Aggregated view across deployment and central management
With intelligent orchestration, resource availability is viewed as a whole. A single pane of glass shows the health of all the systems, as well as their utilization, across the deployment. This means you can centrally manage your entire infrastructure, providing savings in terms of human resources and time. It also creates a simpler management experience, as does the intuitive, cloud-like user experience. No more need to rely on highly specialized and trained team members to manage the infrastructure.
Since the platform is also fully integrated with your firewall APIs and policy managers, you can quickly spin up new on-premise virtual firewalls. This dynamic control allows you to automate tasks across multiple tenants and meet the needs of the different environments in the network.
Credit-based licensing and pay-as-you-grow pricing
Auto-scaling is the ultimate in efficiency; you only use the capacity you need at any given moment. To make the most of this financially, the system needs to incorporate credit-based licensing and pay-as-you-grow pricing. This maximizes the use of your firewall license credits as you adjust up and down for capacity surges. Since intelligent orchestration automates the full lifecycle of on‑premise virtual firewalls, it is incredibly simple to make security changes. This highly flexible approach means changes can be implemented in minutes instead of days. On top of this, with everything integrated you get reduced network operations expenses and gain excellent savings with significantly lower TCO, thanks to pay-as-you-grow virtual firewall consumption.

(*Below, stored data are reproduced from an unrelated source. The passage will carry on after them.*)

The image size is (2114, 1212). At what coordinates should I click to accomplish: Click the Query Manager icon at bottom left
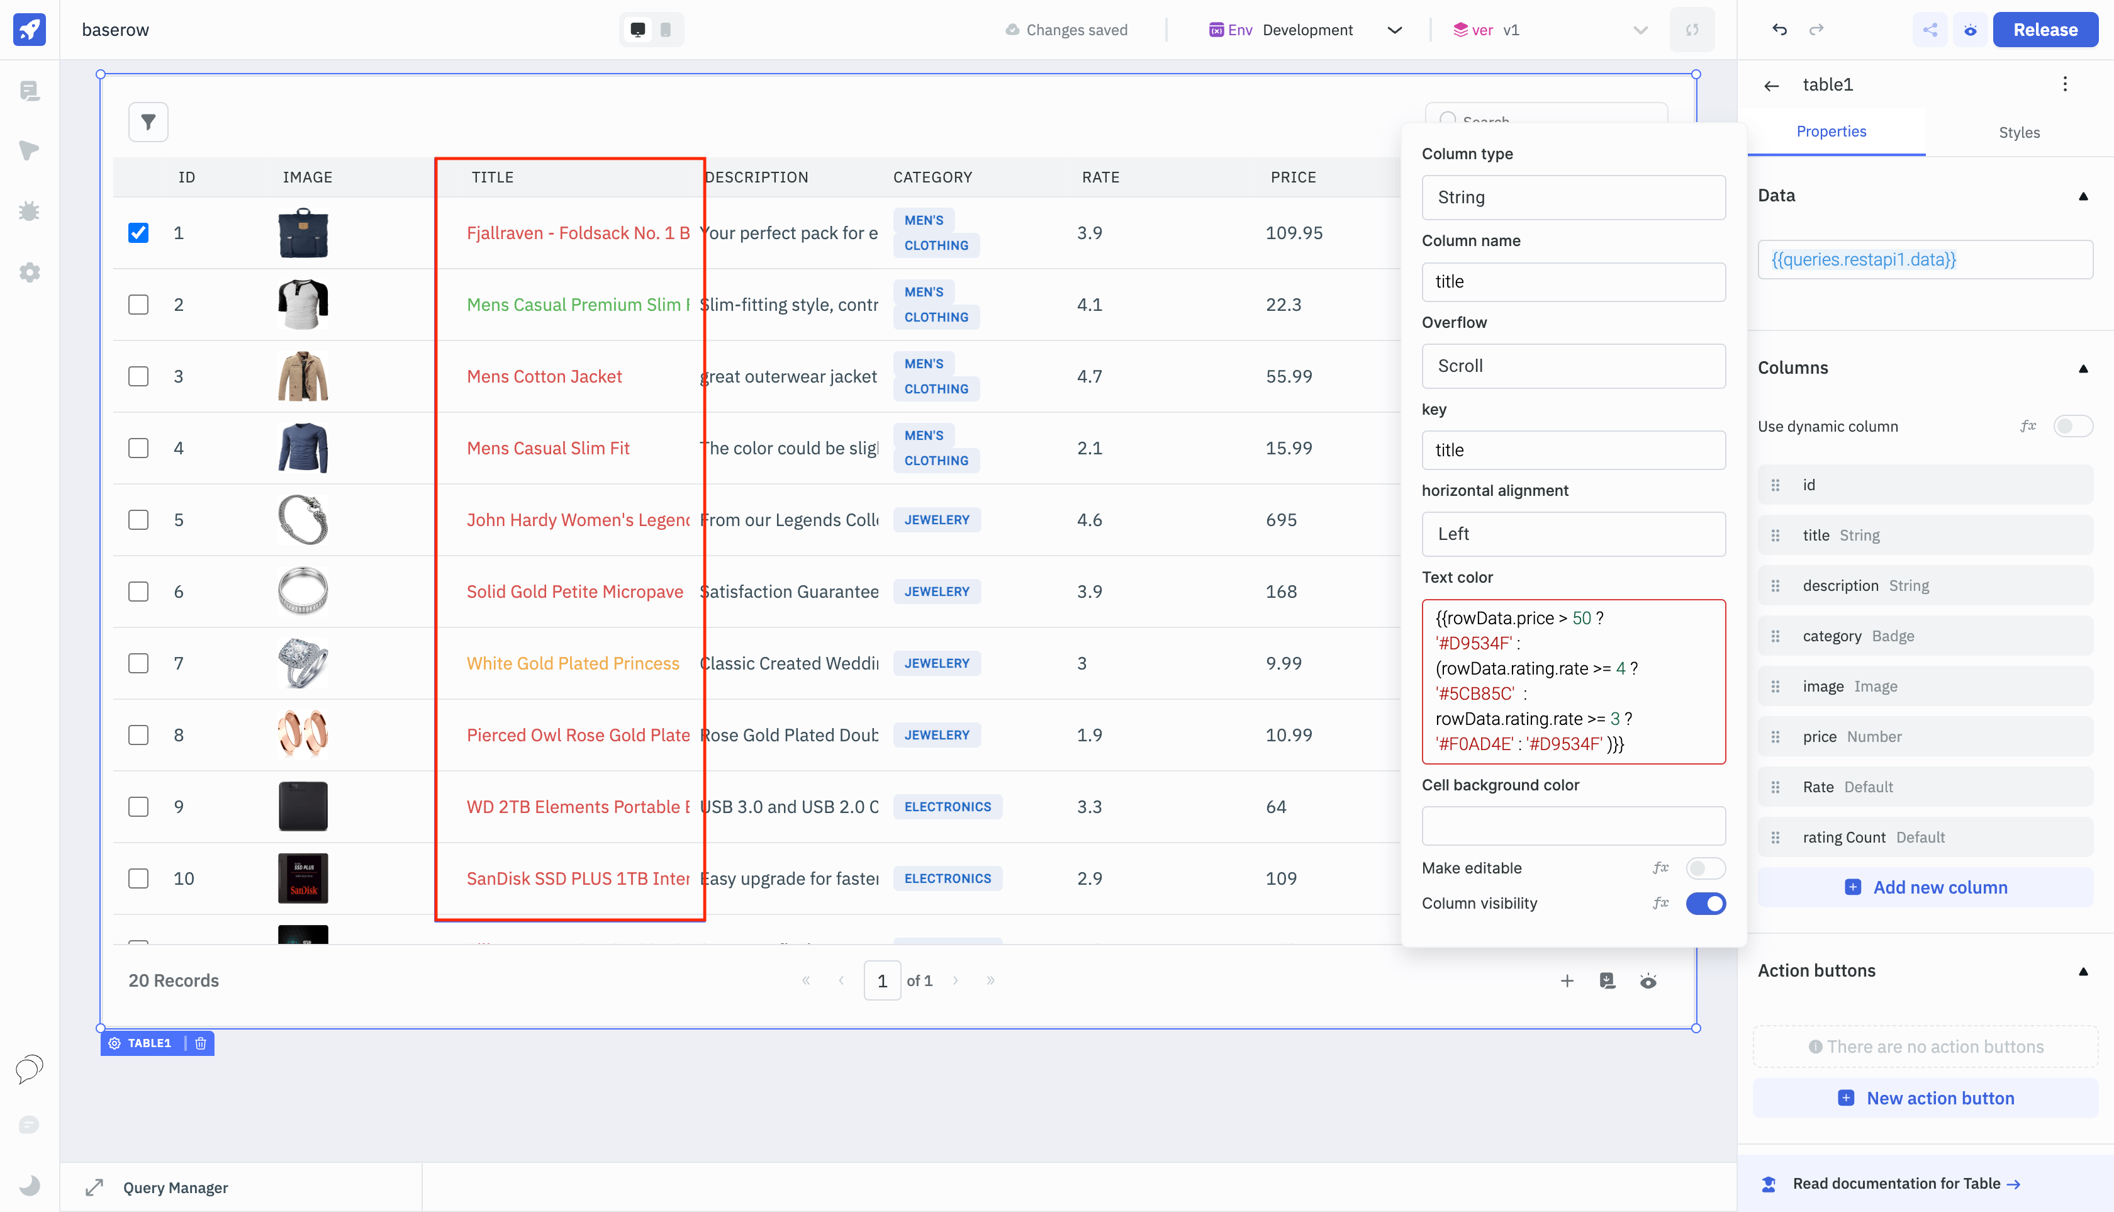tap(92, 1188)
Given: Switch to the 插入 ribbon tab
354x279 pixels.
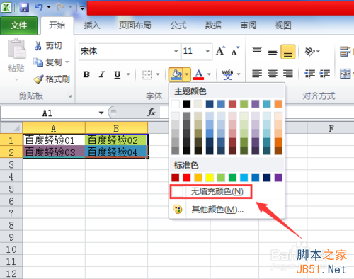Looking at the screenshot, I should (x=92, y=25).
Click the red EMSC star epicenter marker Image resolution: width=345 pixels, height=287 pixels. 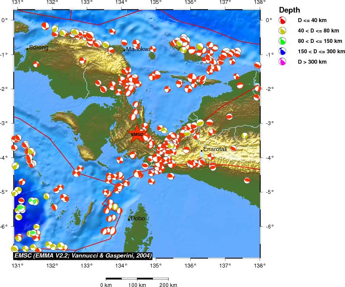(137, 133)
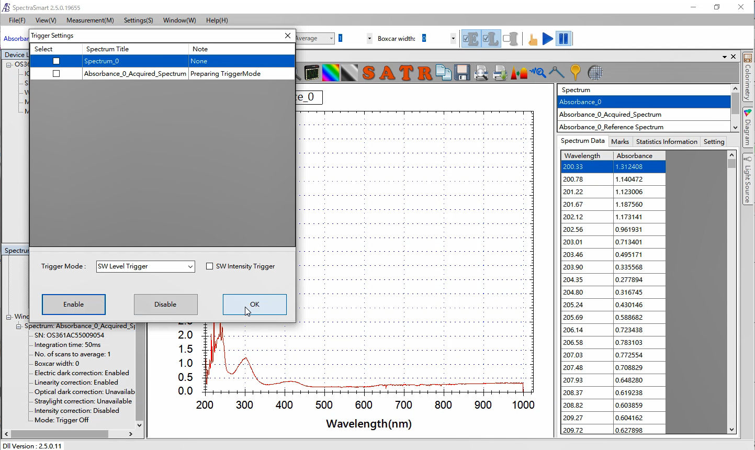Check the Absorbance_0_Acquired_Spectrum row checkbox
Screen dimensions: 755x450
[x=56, y=74]
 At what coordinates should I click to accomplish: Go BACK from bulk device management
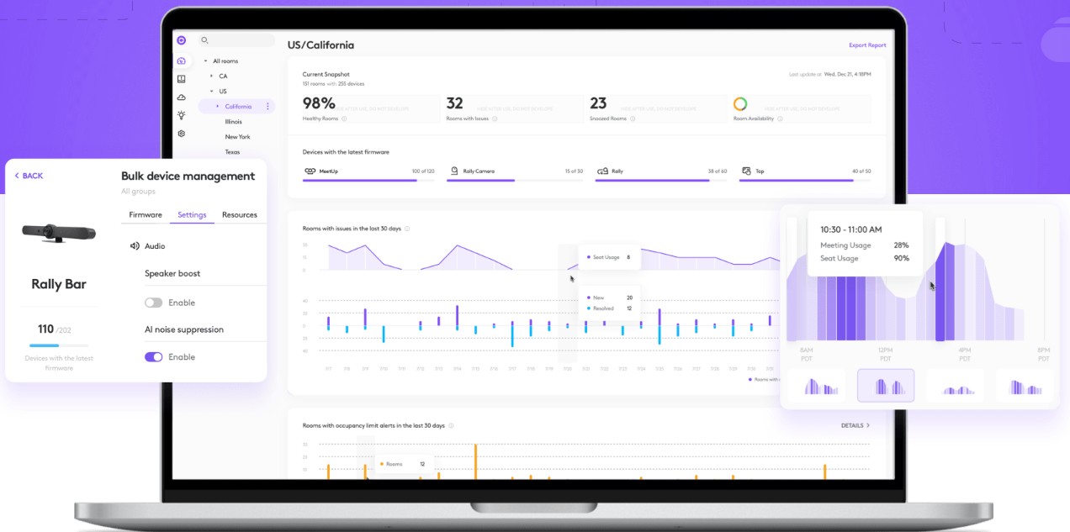click(29, 176)
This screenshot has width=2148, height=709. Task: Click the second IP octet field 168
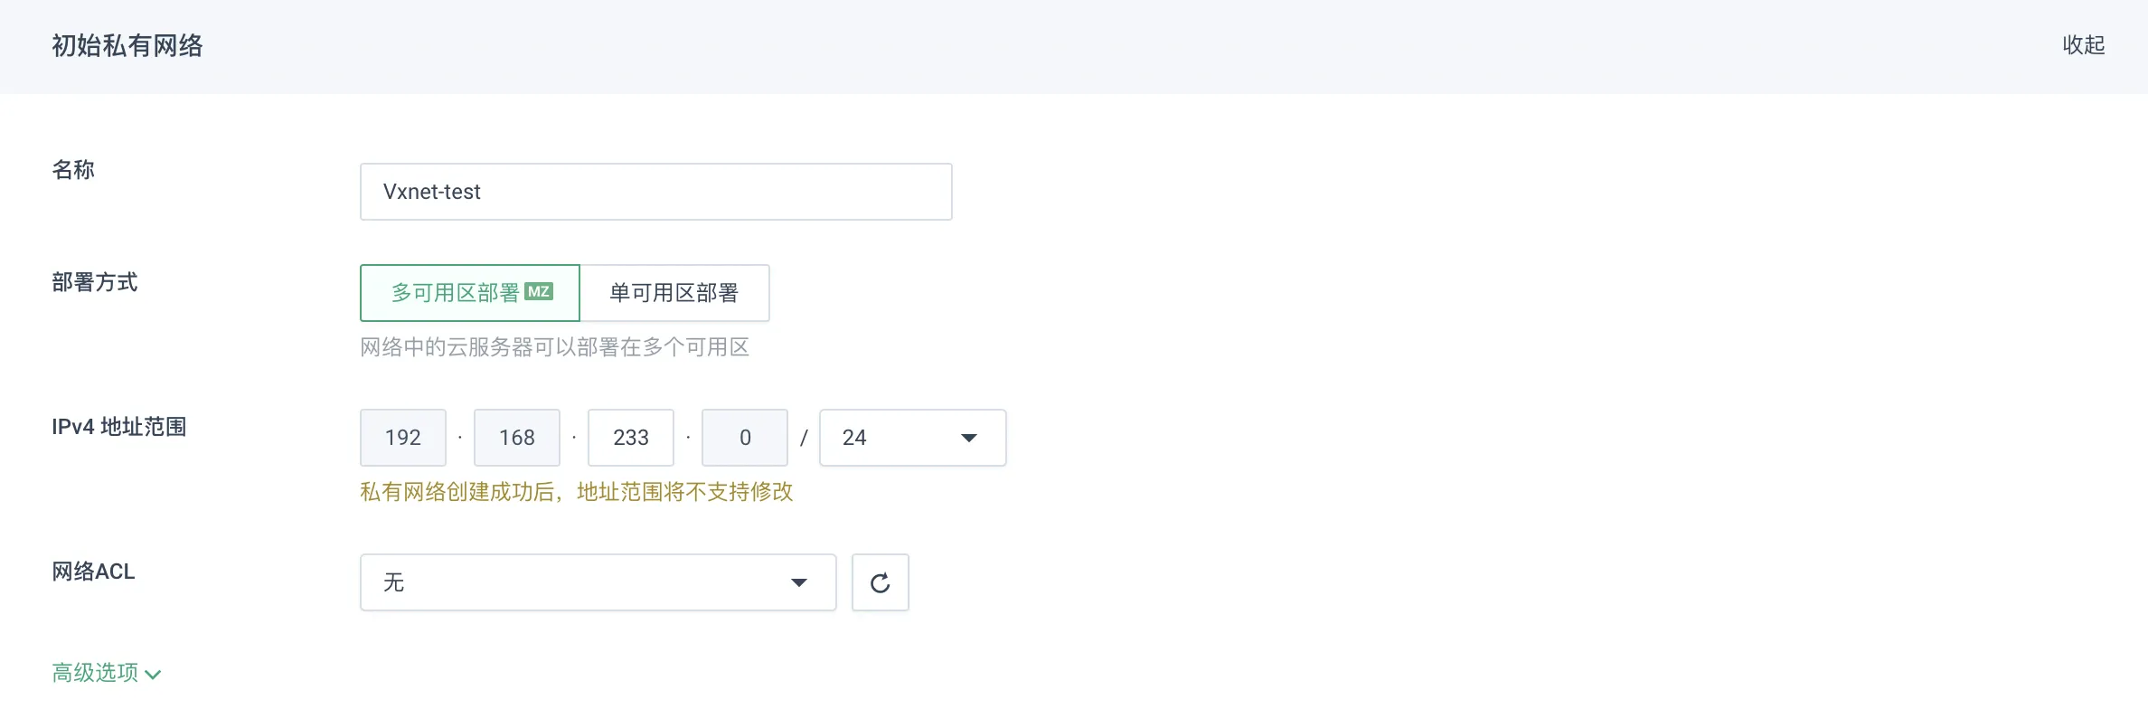(x=517, y=438)
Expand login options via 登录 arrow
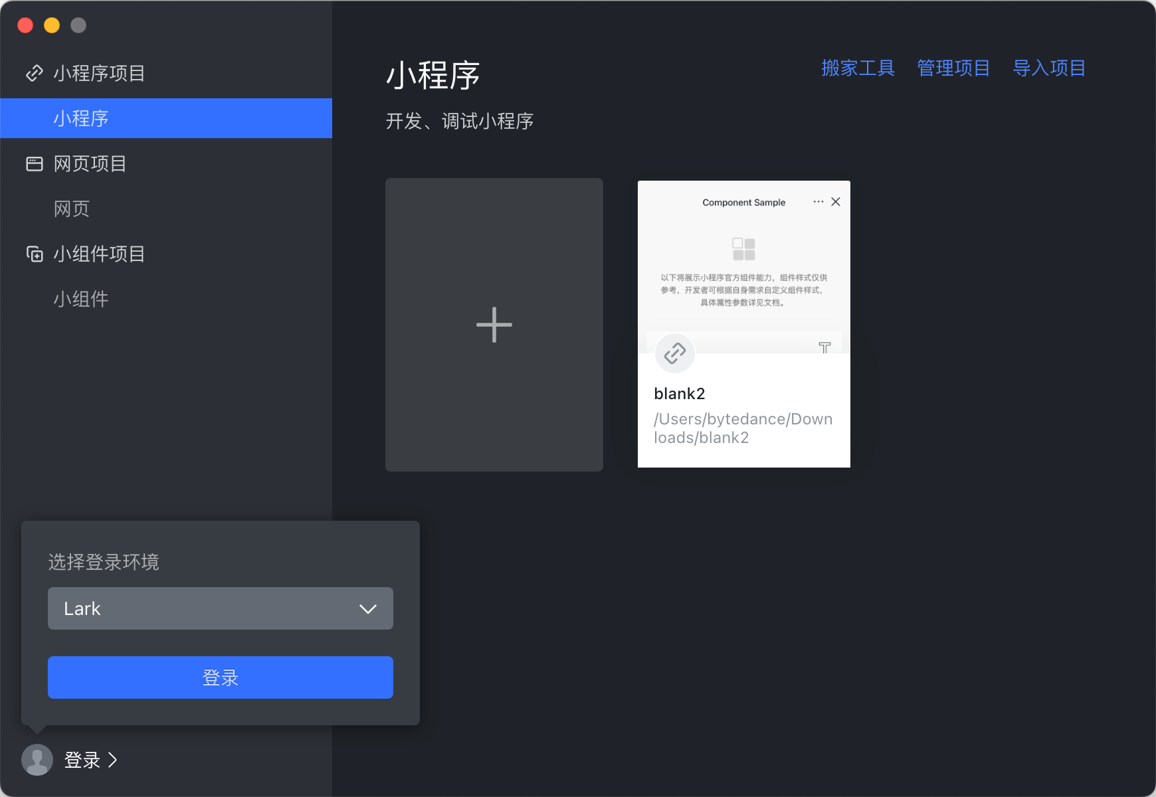The height and width of the screenshot is (797, 1156). [112, 760]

The Future of Auto-scaling Virtual Firewalls is Now
Automated firewall virtualization is making it possible for security teams to migrate to a more flexible, scalable, agile network security platform. One of the biggest benefits of a virtualized, automated system is auto-scaling and for that to be a reality we need intelligent orchestration. On this foundation we can meet the three requirements for auto-scaling. Firstly, accurate and up-to-date insights into resource utilization and capacity needs so that server resource allocation and performance is optimized. Secondly, an aggregated view of resource availability to provide dynamic control across multiple platforms and simplified, centralized management. Lastly, we need to incorporate credit-based licensing and pay-as-you-grow pricing to provide the best TCO. When these three requirements are met, security teams can benefit from the time, resource and financial savings that auto-scaling brings.